How to avoid common post-disaster scams.
- Beware of immediate cleanup and repair promises: Be skeptical of anyone promising immediate cleanup and debris removal or repairs. Some may quote outrageous prices, demand upfront payment, or lack the necessary skills. Don't believe any promises that aren't in writing.
- Verify credentials: Before you pay, ask for IDs, licenses, and proof of insurance. It's essential to check out any contractors before you hire them. This will help avoid any potential scams or unskilled work.
- Use safe payment methods: Avoid paying by wire transfer, gift card, cryptocurrency, or in cash. Scammers prefer these methods as they can quickly obtain your money, making it nearly impossible for you to get it back. Also, never make the final payment until the work is done, and you're satisfied.
- Protect your personal information: Be careful about who you share your personal information with. Scammers may pose as government officials and demand money or your credit card, bank account, or Social Security number. Remember, legitimate entities will never ask for these details out of context.
- Understand FEMA's protocols: Know that FEMA doesn't charge application fees. If someone wants money to help you qualify for FEMA funds, it's probably a scam. Only use official FEMA channels for assistance.
- Beware of rental scams: Be cautious of rental listings that demand security deposits or rent before you meet or sign a lease. It's best to meet in person and view the property before making any commitments.
- Spot disaster-related charity scams: In the aftermath of disasters, many fake charities emerge. Do your research before donating to ensure your money goes to a legitimate cause and not into the pockets of scammers.

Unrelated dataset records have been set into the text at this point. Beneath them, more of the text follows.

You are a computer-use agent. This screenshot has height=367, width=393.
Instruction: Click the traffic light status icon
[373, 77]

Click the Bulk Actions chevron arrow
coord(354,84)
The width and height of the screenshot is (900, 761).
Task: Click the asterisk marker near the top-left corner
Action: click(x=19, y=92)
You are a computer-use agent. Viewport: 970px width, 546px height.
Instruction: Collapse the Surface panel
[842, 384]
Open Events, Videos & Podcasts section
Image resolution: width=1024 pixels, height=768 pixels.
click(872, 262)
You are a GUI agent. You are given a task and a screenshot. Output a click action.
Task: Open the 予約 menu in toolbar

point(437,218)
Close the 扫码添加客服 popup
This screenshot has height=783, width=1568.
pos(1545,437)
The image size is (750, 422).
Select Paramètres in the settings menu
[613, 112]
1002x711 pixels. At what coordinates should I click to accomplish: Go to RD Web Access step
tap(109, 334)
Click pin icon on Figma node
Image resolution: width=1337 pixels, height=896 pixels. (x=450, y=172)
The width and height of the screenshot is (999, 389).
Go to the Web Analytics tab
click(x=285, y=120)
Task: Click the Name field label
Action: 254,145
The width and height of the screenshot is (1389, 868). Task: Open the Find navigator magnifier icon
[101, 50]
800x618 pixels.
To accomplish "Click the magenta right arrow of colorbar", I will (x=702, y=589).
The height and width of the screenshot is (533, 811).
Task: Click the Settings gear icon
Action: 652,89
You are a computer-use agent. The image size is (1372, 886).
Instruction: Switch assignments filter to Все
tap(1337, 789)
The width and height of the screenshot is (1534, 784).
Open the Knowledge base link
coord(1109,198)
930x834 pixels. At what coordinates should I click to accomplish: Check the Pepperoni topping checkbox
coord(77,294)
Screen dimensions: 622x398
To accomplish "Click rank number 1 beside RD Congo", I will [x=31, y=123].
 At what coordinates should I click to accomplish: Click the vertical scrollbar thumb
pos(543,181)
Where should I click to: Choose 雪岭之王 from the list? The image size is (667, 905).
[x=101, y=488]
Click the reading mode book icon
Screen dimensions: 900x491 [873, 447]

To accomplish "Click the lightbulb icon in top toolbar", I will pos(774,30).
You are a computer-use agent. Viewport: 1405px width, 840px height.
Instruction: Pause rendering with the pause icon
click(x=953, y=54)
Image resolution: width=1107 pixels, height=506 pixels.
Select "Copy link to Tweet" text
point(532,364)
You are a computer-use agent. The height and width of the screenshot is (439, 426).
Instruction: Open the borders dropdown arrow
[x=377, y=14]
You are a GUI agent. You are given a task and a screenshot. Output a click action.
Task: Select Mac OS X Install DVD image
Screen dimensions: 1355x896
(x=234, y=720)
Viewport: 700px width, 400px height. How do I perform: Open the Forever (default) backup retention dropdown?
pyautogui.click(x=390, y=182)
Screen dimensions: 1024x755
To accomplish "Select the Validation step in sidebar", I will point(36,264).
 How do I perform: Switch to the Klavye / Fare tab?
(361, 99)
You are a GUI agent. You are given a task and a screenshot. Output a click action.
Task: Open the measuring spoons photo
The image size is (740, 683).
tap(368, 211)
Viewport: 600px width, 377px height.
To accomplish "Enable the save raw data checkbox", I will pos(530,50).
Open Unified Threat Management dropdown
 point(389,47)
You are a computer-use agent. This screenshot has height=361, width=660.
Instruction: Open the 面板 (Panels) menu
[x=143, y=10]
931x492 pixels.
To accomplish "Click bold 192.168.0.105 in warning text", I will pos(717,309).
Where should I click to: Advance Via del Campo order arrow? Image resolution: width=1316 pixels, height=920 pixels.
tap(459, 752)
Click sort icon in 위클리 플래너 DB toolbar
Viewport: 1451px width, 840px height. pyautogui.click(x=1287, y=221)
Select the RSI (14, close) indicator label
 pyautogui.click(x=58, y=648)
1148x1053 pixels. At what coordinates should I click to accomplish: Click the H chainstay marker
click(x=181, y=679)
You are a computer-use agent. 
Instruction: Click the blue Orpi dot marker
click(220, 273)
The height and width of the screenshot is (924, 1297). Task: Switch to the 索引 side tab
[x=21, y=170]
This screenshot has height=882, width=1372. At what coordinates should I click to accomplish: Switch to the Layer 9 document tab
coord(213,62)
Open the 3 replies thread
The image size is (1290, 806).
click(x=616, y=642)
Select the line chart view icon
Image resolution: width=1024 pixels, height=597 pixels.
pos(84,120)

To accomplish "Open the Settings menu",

- Get professional advice: Consult a lawyer or a trusted professional before signing any contract, especially if it involves a significant amount of money. They can help you understand the terms and avoid potential pitfalls.
- Report Scams: If you suspect that a scam has targeted you, report it to your local law enforcement and to the Federal Trade Commission. This will help protect others from falling victim to the same scam.